>> start Passage

Plaintiffs oppose the motion in limine. (Doc. No. 54.) In response to Defendant’s motion
in limine, Plaintiffs dispute Defendant’s position that Federal Rule of Evidence 403 compels
exclusion of the photograph of the grouped benches at trial. Relying on Federal Rule of
Evidence 406, Plaintiffs argue that the photograph is relevant in that it constitutes evidence of
Wal-Mart’s routine practice of placing benches haphazardly throughout its shoe aisles, which is
further buttressed by the testimony of Ms. Jackqueline Lucas (“Ms. Lucas”), the supervisor of
Wal-Mart’s shoe department, that the benches were randomly situated throughout the shoe
department at the time of Mrs. Sheetz’s fall. (Id. at 7.) Plaintiffs also object to Defendant’s
characterization of such evidence as indicative of a subsequent remedial measure under Federal
Rule of Evidence 407, and posit that the photograph falls within the exception to Rule 407’s
prohibition against introducing evidence of subsequent remedial measures where offered to
prove the feasibility of precautionary measures if controverted.

>> end Passage

(Work to complete):
**A)** In the motion excerpt, what position at Wal-Mart does Ms. Jackqueline Lucas hold?
**B)** Please continue the motion excerpt, picking up after its final sentence.
The lines after the motion excerpt play no part in these tasks.

>> start Recorded information

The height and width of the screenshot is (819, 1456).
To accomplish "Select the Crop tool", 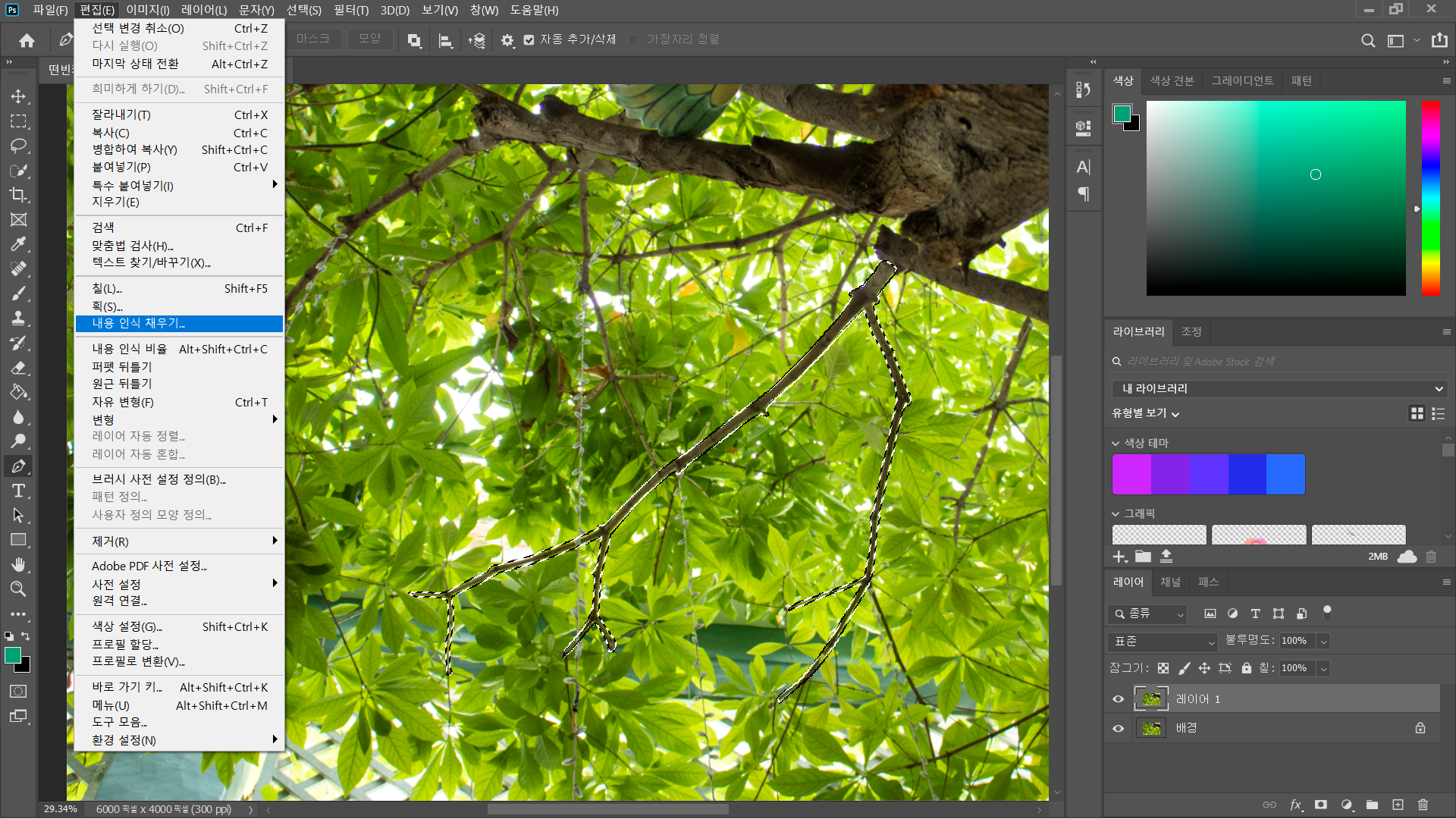I will coord(18,195).
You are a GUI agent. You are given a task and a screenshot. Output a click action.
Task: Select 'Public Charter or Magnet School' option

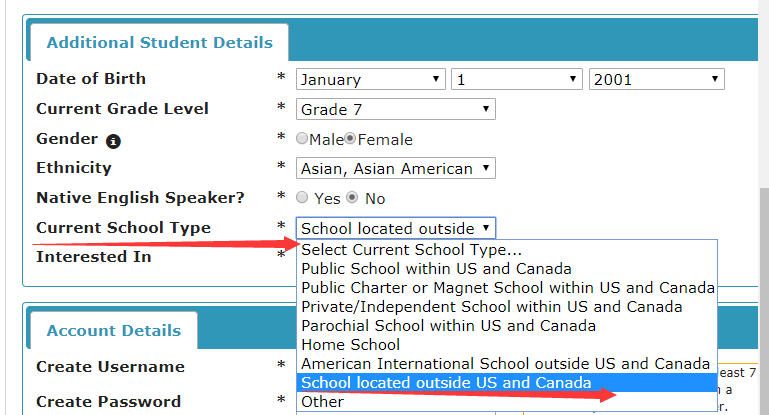coord(507,287)
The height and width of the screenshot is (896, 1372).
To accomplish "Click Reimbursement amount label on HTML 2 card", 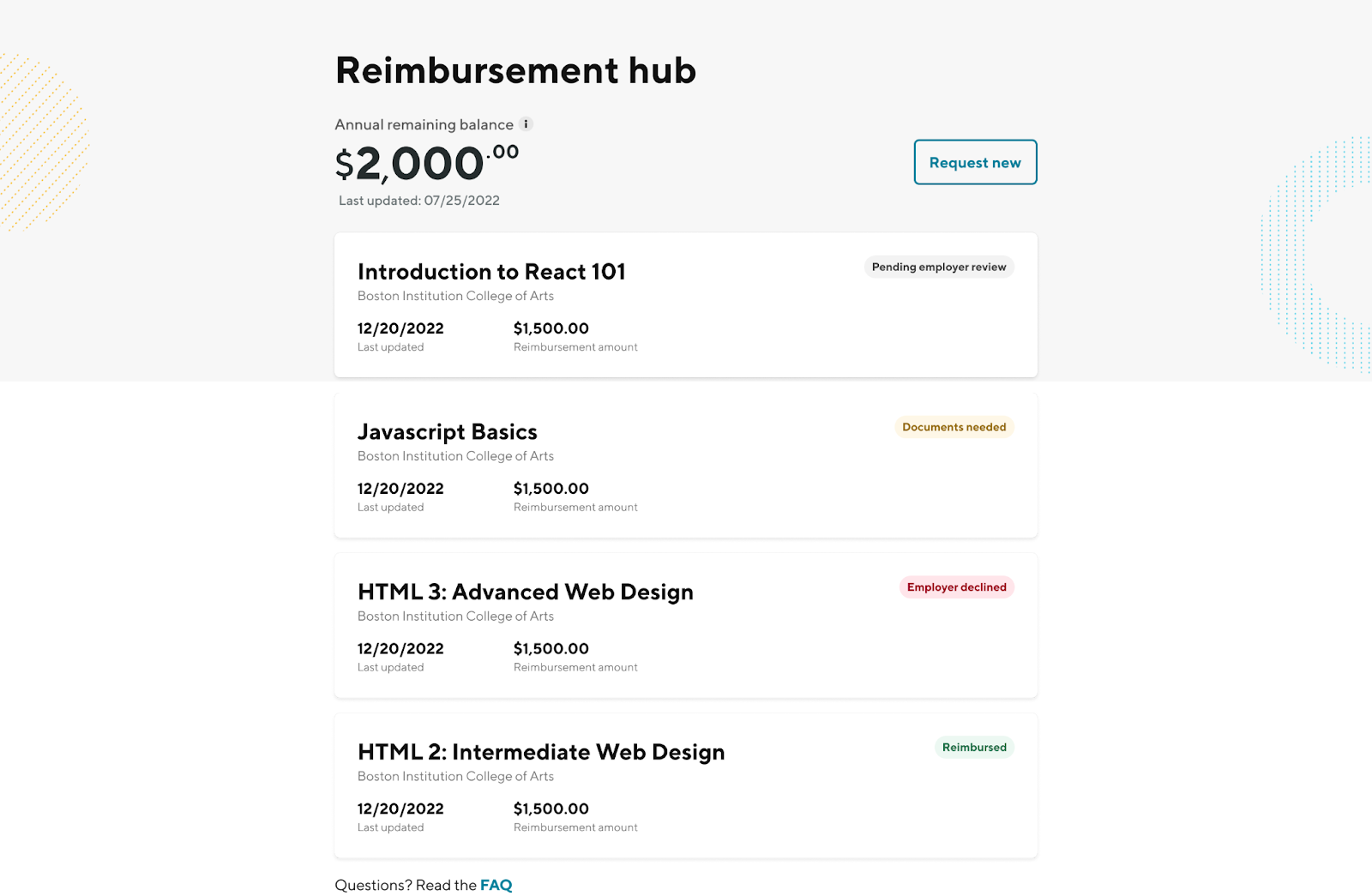I will [x=575, y=827].
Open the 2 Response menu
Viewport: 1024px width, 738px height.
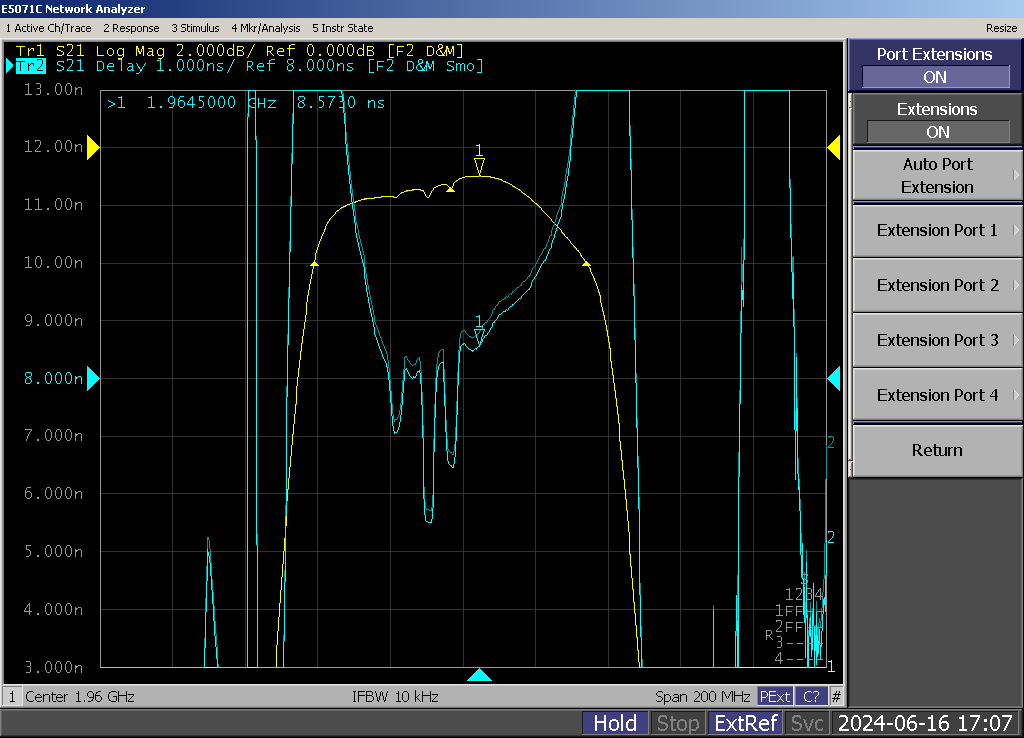[x=131, y=28]
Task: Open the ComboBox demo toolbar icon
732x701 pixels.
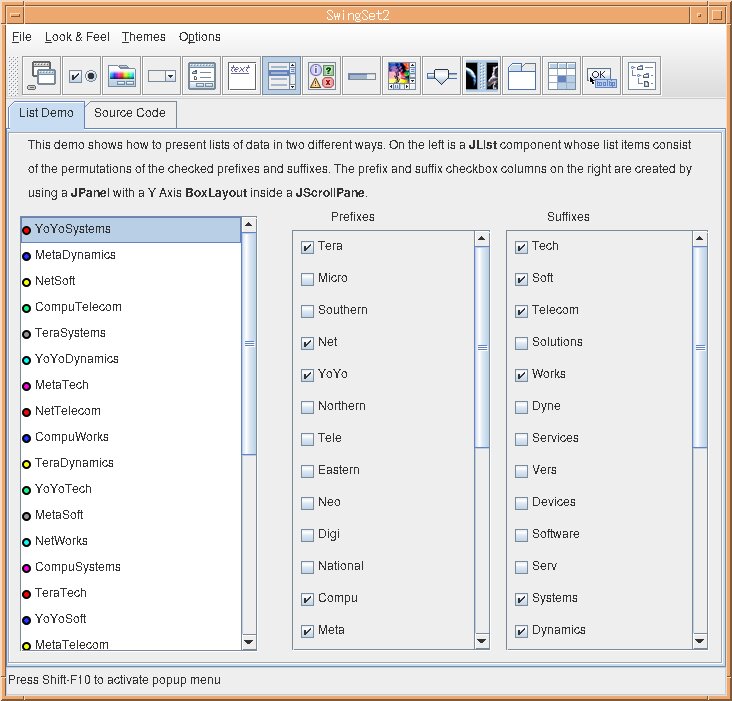Action: [162, 75]
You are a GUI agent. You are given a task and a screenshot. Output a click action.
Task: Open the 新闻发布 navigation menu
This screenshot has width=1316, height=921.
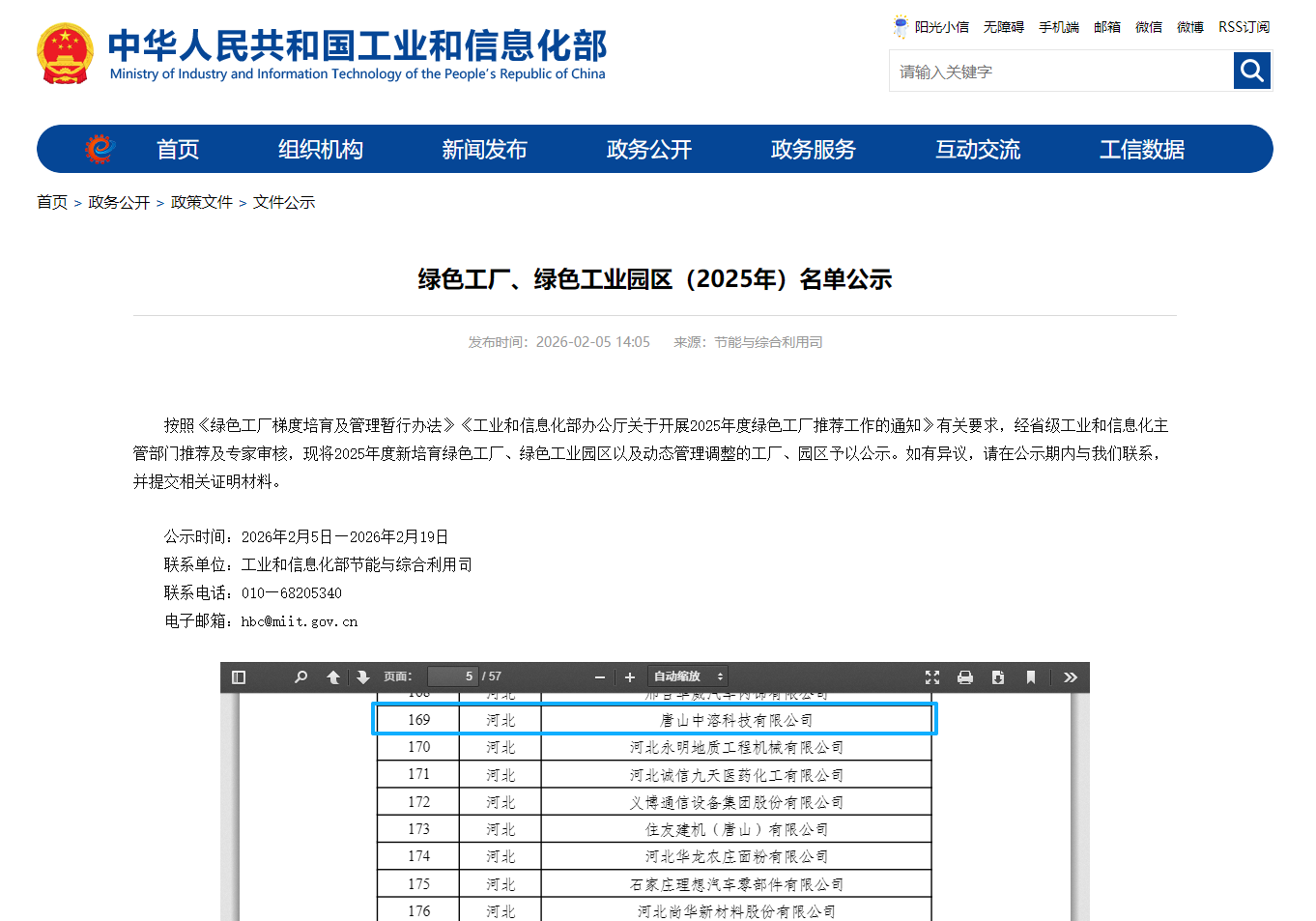tap(484, 150)
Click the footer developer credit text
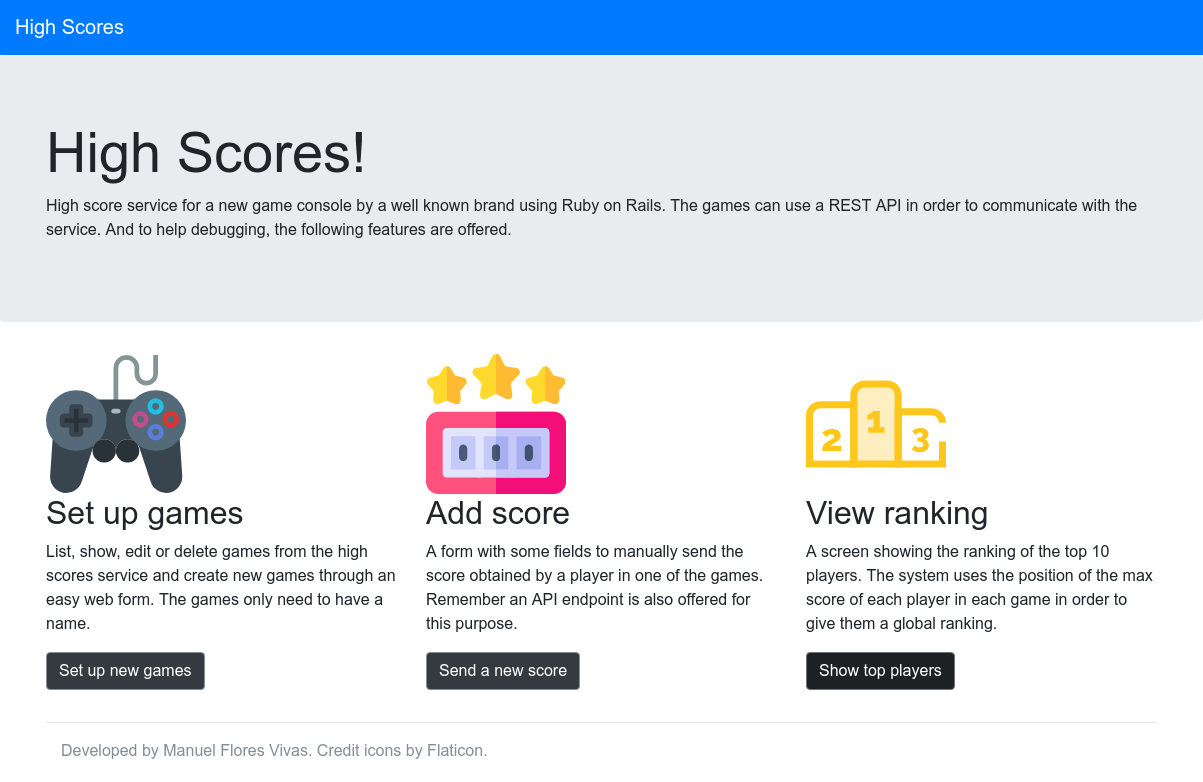Screen dimensions: 1203x782 (x=274, y=750)
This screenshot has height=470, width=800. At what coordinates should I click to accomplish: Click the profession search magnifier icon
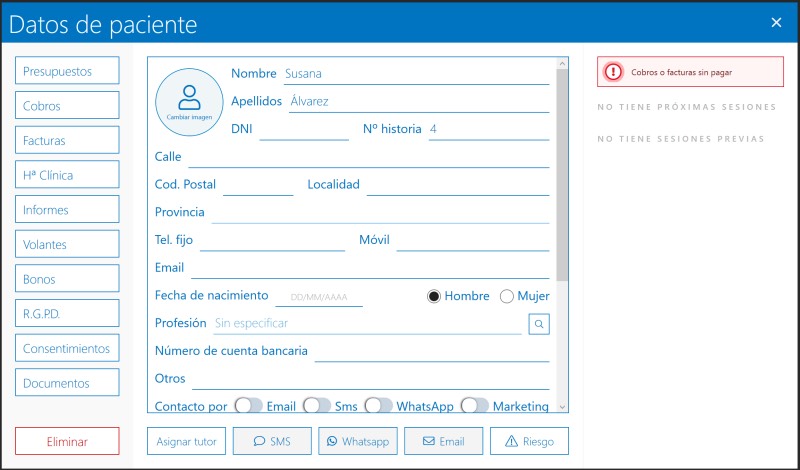pyautogui.click(x=538, y=324)
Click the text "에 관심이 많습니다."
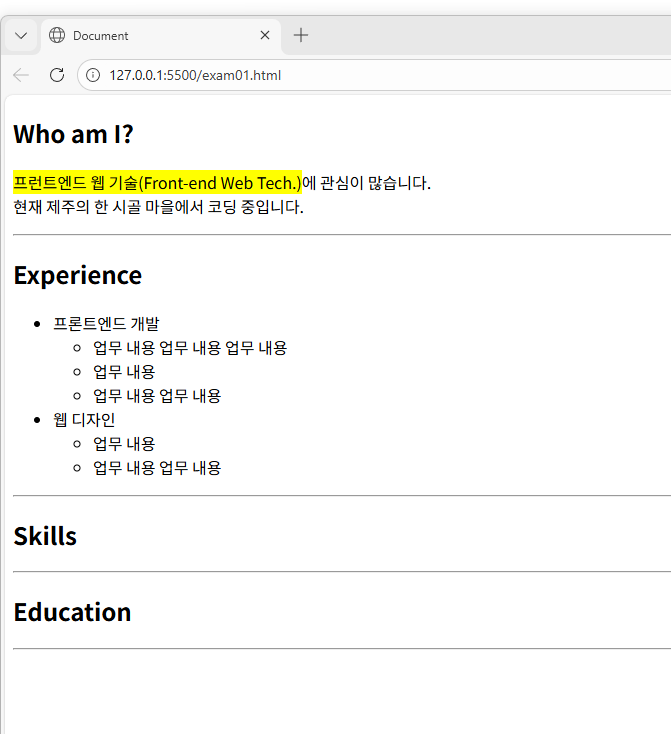Viewport: 671px width, 734px height. [x=366, y=183]
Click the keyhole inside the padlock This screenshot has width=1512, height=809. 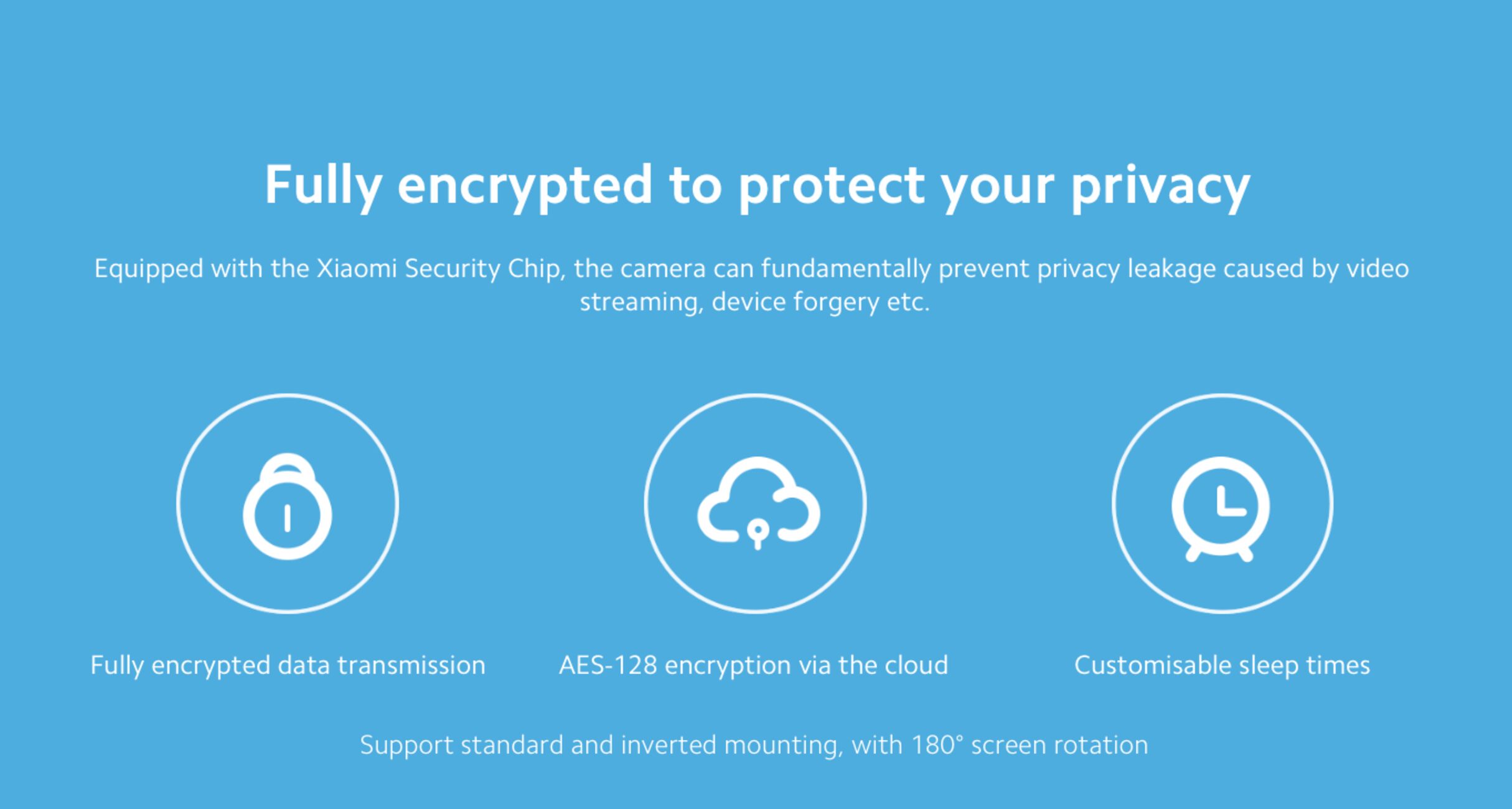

>> end Recorded information

(Written answers):
**A)** She is the supervisor of Wal-Mart's shoe department.

**B)**
As it concerns the question of relevancy, a number of evidentiary principles guide the
Court’s consideration of the evidence at issue. The Federal Rules of Evidence “can aptly be
characterized as . . . rules of inclusion, which are designed to broadly permit fact-finders to
consider pertinent factual information while searching for the truth.” Univac Dental Co. v.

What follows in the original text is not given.